## [The exercise]
Present every line of the entries below as a numbered list, omitting blank lines.

## [Record excerpts]
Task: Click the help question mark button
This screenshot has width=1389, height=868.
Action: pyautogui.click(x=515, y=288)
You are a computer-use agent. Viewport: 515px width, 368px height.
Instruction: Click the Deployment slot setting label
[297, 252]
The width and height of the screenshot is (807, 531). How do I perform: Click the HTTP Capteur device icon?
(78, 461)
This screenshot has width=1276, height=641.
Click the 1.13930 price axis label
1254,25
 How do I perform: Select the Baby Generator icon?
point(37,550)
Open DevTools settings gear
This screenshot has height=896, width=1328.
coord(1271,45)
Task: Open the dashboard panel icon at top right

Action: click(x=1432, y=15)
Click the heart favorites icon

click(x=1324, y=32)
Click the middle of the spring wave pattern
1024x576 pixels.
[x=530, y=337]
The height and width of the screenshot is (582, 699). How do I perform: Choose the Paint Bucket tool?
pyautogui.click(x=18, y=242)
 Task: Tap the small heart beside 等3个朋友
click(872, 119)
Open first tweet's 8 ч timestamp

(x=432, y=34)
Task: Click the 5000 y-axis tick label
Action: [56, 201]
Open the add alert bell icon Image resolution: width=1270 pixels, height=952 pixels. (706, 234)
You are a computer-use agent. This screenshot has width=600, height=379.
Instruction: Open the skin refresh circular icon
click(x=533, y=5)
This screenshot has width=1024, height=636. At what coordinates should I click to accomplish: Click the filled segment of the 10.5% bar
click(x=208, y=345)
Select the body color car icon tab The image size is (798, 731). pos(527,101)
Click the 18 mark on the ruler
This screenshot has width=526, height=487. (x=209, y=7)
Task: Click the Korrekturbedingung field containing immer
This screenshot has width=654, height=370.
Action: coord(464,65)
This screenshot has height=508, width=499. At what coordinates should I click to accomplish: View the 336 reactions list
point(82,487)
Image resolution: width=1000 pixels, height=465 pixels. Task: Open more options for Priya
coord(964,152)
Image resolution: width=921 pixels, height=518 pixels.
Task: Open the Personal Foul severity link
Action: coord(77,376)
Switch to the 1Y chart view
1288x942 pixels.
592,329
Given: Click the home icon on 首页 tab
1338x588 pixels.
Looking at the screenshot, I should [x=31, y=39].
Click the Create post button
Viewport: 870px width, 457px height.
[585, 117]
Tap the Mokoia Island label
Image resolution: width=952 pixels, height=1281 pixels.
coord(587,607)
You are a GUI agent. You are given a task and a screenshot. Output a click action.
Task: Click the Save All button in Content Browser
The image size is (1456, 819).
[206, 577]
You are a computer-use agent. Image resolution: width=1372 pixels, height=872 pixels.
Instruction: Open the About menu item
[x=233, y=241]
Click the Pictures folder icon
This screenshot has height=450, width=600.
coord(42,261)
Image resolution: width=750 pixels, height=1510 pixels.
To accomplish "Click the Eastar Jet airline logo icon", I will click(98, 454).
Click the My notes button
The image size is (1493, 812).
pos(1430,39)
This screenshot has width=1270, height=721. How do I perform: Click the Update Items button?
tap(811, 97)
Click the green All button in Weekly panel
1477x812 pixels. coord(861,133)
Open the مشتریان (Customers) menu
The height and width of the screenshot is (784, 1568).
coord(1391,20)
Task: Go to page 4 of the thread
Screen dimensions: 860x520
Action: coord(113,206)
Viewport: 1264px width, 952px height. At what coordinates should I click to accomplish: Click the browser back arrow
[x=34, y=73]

## [Final result]
1. Task: Click the help question mark button
2. This screenshot has width=1389, height=868.
3. Action: pyautogui.click(x=515, y=288)
4. You are a computer-use agent. Viewport: 515px width, 368px height.
5. Instruction: Click the Deployment slot setting label
6. [297, 252]
7. The width and height of the screenshot is (807, 531). How do I perform: Click the HTTP Capteur device icon?
8. (78, 461)
9. This screenshot has width=1276, height=641.
10. Click the 1.13930 price axis label
11. 1254,25
12.  How do I perform: Select the Baby Generator icon?
13. point(37,550)
14. Open DevTools settings gear
15. This screenshot has height=896, width=1328.
16. coord(1271,45)
17. Task: Open the dashboard panel icon at top right
18. Action: click(x=1432, y=15)
19. Click the heart favorites icon
20. click(x=1324, y=32)
21. Click the middle of the spring wave pattern
22. 1024x576 pixels.
23. [x=530, y=337]
24. The height and width of the screenshot is (582, 699). How do I perform: Choose the Paint Bucket tool?
25. pyautogui.click(x=18, y=242)
26.  Task: Tap the small heart beside 等3个朋友
27. click(872, 119)
28. Open first tweet's 8 ч timestamp
29. (x=432, y=34)
30. Task: Click the 5000 y-axis tick label
31. Action: [56, 201]
32. Open the add alert bell icon Image resolution: width=1270 pixels, height=952 pixels. (706, 234)
33. You are a computer-use agent. This screenshot has width=600, height=379.
34. Instruction: Open the skin refresh circular icon
35. click(x=533, y=5)
36. This screenshot has width=1024, height=636. At what coordinates should I click to accomplish: Click the filled segment of the 10.5% bar
37. click(x=208, y=345)
38. Select the body color car icon tab The image size is (798, 731). pos(527,101)
39. Click the 18 mark on the ruler
40. This screenshot has width=526, height=487. (x=209, y=7)
41. Task: Click the Korrekturbedingung field containing immer
42. This screenshot has width=654, height=370.
43. Action: coord(464,65)
44. This screenshot has height=508, width=499. At what coordinates should I click to accomplish: View the 336 reactions list
45. point(82,487)
46. Image resolution: width=1000 pixels, height=465 pixels. Task: Open more options for Priya
47. coord(964,152)
48. Image resolution: width=921 pixels, height=518 pixels.
49. Task: Open the Personal Foul severity link
50. Action: coord(77,376)
51. Switch to the 1Y chart view
52. 1288x942 pixels.
53. 592,329
54. Given: Click the home icon on 首页 tab
55. 1338x588 pixels.
56. Looking at the screenshot, I should [x=31, y=39].
57. Click the Create post button
58. Viewport: 870px width, 457px height.
59. [585, 117]
60. Tap the Mokoia Island label
61. Image resolution: width=952 pixels, height=1281 pixels.
62. coord(587,607)
63. You are a GUI agent. You are given a task and a screenshot. Output a click action.
64. Task: Click the Save All button in Content Browser
65. The image size is (1456, 819).
66. [206, 577]
67. You are a computer-use agent. Image resolution: width=1372 pixels, height=872 pixels.
68. Instruction: Open the About menu item
69. [x=233, y=241]
70. Click the Pictures folder icon
71. This screenshot has height=450, width=600.
72. coord(42,261)
73. Image resolution: width=750 pixels, height=1510 pixels.
74. To accomplish "Click the Eastar Jet airline logo icon", I will click(98, 454).
75. Click the My notes button
76. The image size is (1493, 812).
77. pos(1430,39)
78. This screenshot has width=1270, height=721. How do I perform: Click the Update Items button?
79. tap(811, 97)
80. Click the green All button in Weekly panel
81. 1477x812 pixels. coord(861,133)
82. Open the مشتریان (Customers) menu
83. The height and width of the screenshot is (784, 1568).
84. coord(1391,20)
85. Task: Go to page 4 of the thread
86. Screen dimensions: 860x520
87. Action: coord(113,206)
88. Viewport: 1264px width, 952px height. At what coordinates should I click to accomplish: Click the browser back arrow
89. [x=34, y=73]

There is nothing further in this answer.